— START RECORDS FOR THIS EXERCISE —

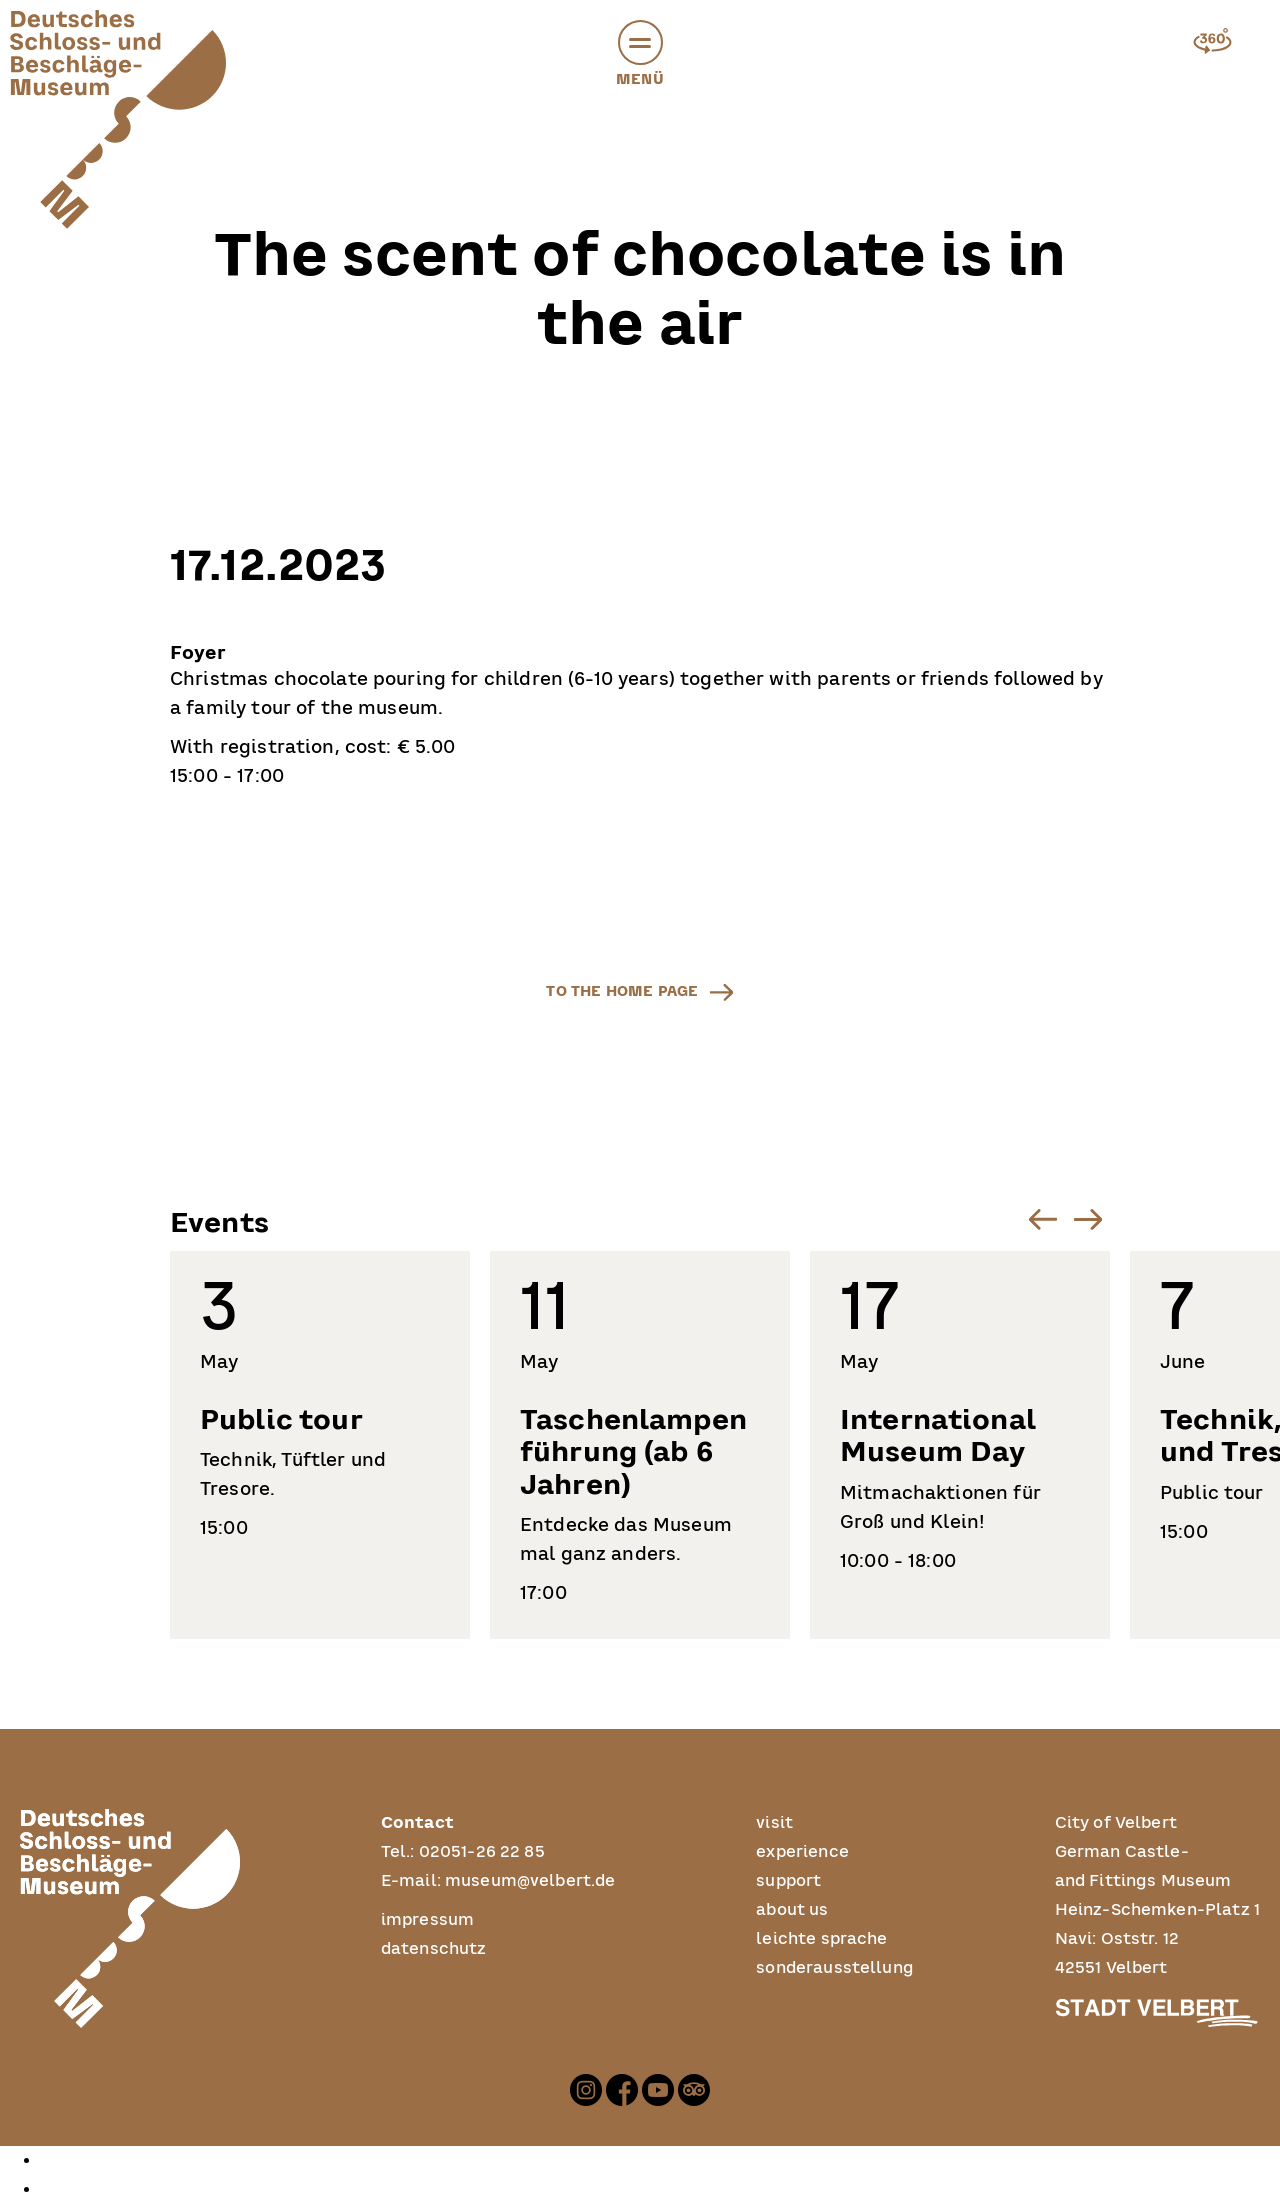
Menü (640, 57)
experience (802, 1852)
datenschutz (434, 1949)
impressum (427, 1920)
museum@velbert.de (530, 1881)
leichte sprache (821, 1939)
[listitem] (320, 1445)
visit (774, 1823)
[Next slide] (1087, 1219)
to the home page (622, 991)
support (788, 1881)
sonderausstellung (835, 1968)
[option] (660, 2160)
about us (792, 1910)
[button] (640, 42)
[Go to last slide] (1042, 1219)
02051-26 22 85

— END RECORDS FOR THIS EXERCISE —

• **WHAT IS NEEDED**: Copy these lines word for word, leaving out the picture.

• **OUTPUT**:
Menü (640, 57)
experience (802, 1852)
datenschutz (434, 1949)
impressum (427, 1920)
museum@velbert.de (530, 1881)
leichte sprache (821, 1939)
[listitem] (320, 1445)
visit (774, 1823)
[Next slide] (1087, 1219)
to the home page (622, 991)
support (788, 1881)
sonderausstellung (835, 1968)
[option] (660, 2160)
about us (792, 1910)
[button] (640, 42)
[Go to last slide] (1042, 1219)
02051-26 22 85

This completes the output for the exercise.